Pharmacogenomics. 2006 Apr;7(3):421-8. doi: 10.2217/14622416.7.3.421.
The entropy correlation coefficient (ECC) is a useful tool for measuring statistical dependence between variables. We employed this tool to search for pairs of variables that correlated in the chronic fatigue syndrome (CFS) Computational Challenge dataset. Highly related variables are candidates for data reduction, and novel relationships could lead to hypotheses regarding the pathogenesis of CFS.
Data for 130 female participants in the Wichita (KS, USA) clinical study [1] was coded into numerical values. Metric data was grouped using Gaussian mixture models; the number of groups was chosen using Bayesian information content. The pair-wise correlation between all variables was computed using the ECC. Significance was estimated from 1000 iterations of a permutation test and a threshold of 0.01 was used to identify significantly correlated variables.

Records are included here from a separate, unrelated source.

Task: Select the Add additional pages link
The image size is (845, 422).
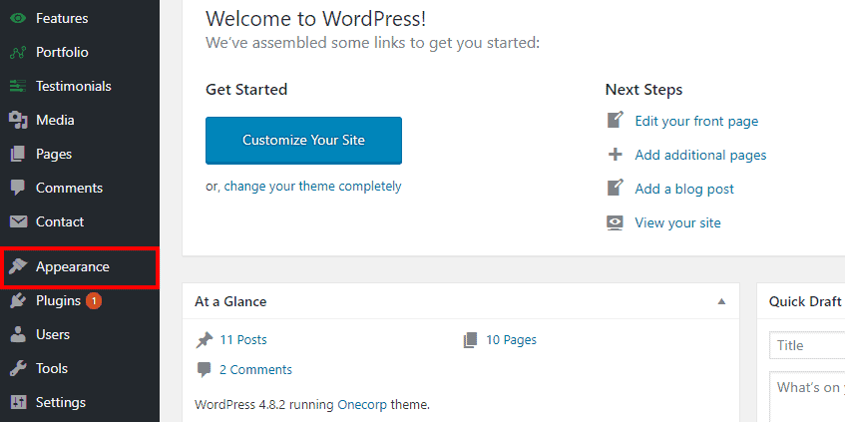Action: (x=700, y=155)
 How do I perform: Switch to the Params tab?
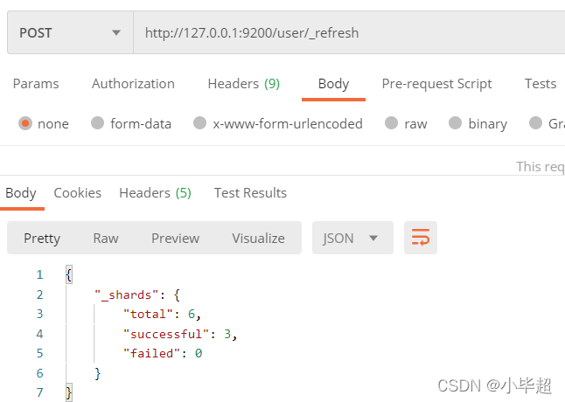pos(36,84)
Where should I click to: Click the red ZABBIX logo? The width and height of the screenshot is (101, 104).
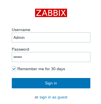pos(51,13)
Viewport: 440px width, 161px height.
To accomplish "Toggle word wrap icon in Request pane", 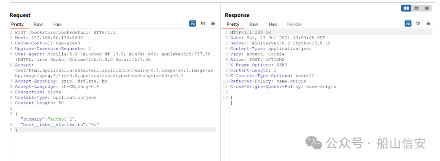I will 192,24.
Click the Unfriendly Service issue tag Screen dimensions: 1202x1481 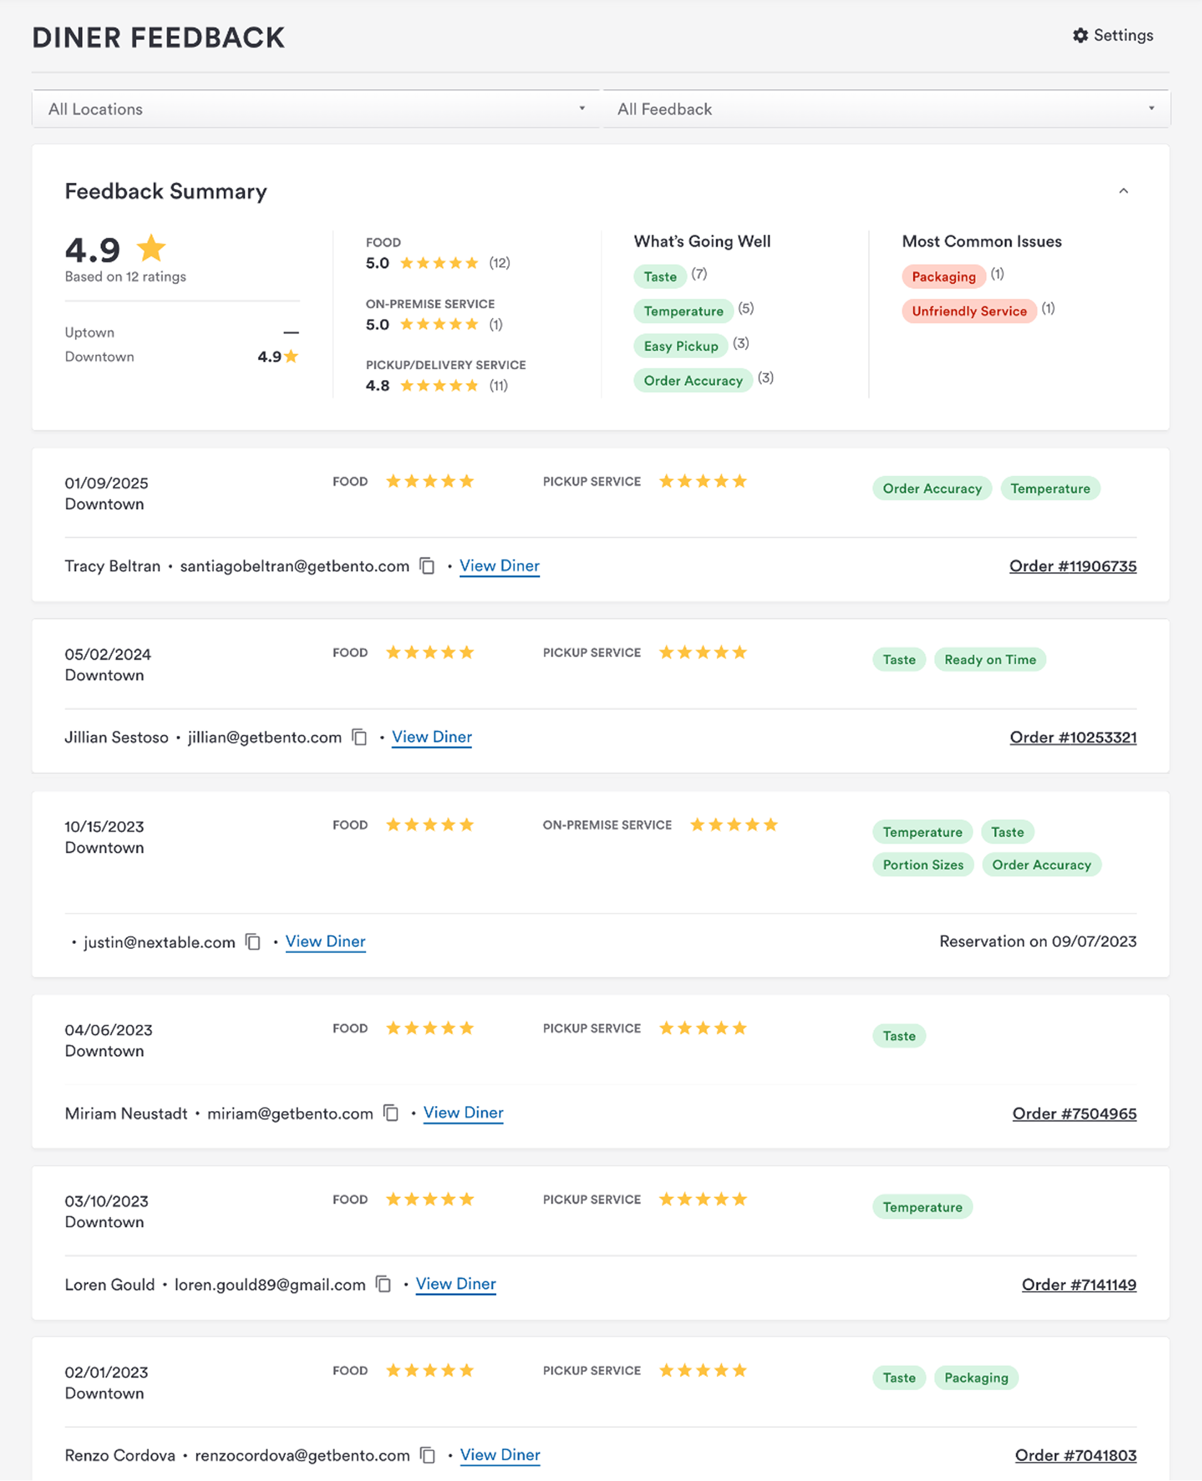point(969,311)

The five dimensions of multidimensional fatigue inventory (MFI) were all highly correlated with each other. Seven Short Form (SF)-36 measures, four CFS case-defining symptoms and the Zung self-rating depression scale all correlated with all MFI dimensions. No physiological variables correlate with more than one MFI dimension. MFI, SF-36, CDC symptom inventory, the Zung self-rating depression scale and three Cambridge Neuropsychological Test Automated Battery (CANTAB) measures are highly correlated with CFS disease status.
Correlations between the five dimensions of MFI are expected since they are measured from the same instrument. The relationship between MFI and Zung depression index has been previously reported. MFI, SF-36, and Centers for Disease Control and Prevention (CDC) symptom inventory are used to classify CFS; it is not surprising that they are correlated with disease status. Only one of the three CANTAB measures that correlate with disease status has been previously found, indicating the ECC identifies relationships not found with other statistical tools.
The ECC is a useful tool for measuring statistical dependence between variables in clinical and laboratory datasets. The ECC needs to be further studied to gain a better understanding of its meaning for clinical data.
熵相关系数(ECC)是测量变量间统计依赖性的有用工具。我们运用此工具在慢性疲劳综合征(CFS)计算挑战数据集中寻找相关变量对。高度相关的变量是数据简化的候选对象,而新的关系可能会引出关于CFS发病机制的假设。
美国堪萨斯州威奇托市临床研究中130名女性参与者的数据[1]被编码为数值。使用高斯混合模型对度量数据进行分组;使用贝叶斯信息准则选择组数。使用ECC计算所有变量之间的成对相关性。通过1000次排列检验迭代估计显著性,并使用0.01的阈值来识别显著相关的变量。
多维疲劳量表(MFI)的五个维度彼此高度相关。七个简短健康调查问卷(SF)-36测量指标、四个CFS病例定义症状以及zung自评抑郁量表均与所有MFI维度相关。没有生理变量与超过一个MFI维度相关。MFI、SF-36、疾病控制与预防中心(CDC)症状量表、zung自评抑郁量表以及三项剑桥神经心理测试自动成套系统(CANTAB)测量指标与CFS疾病状态高度相关。
MFI五个维度之间的相关性在意料之中,因为它们是通过同一工具测量的。MFI与zung抑郁指数之间的关系此前已有报道。MFI、SF-36以及疾病控制与预防中心(CDC)症状量表用于对CFS进行分类;它们与疾病状态相关并不奇怪。与疾病状态相关的三项CANTAB测量指标中,此前仅发现了一项,这表明ECC识别出了其他统计工具未发现的关系。
ECC是测量临床和实验室数据集中变量间统计依赖性的有用工具。需要对ECC进行进一步研究,以更好地理解其对临床数据的意义。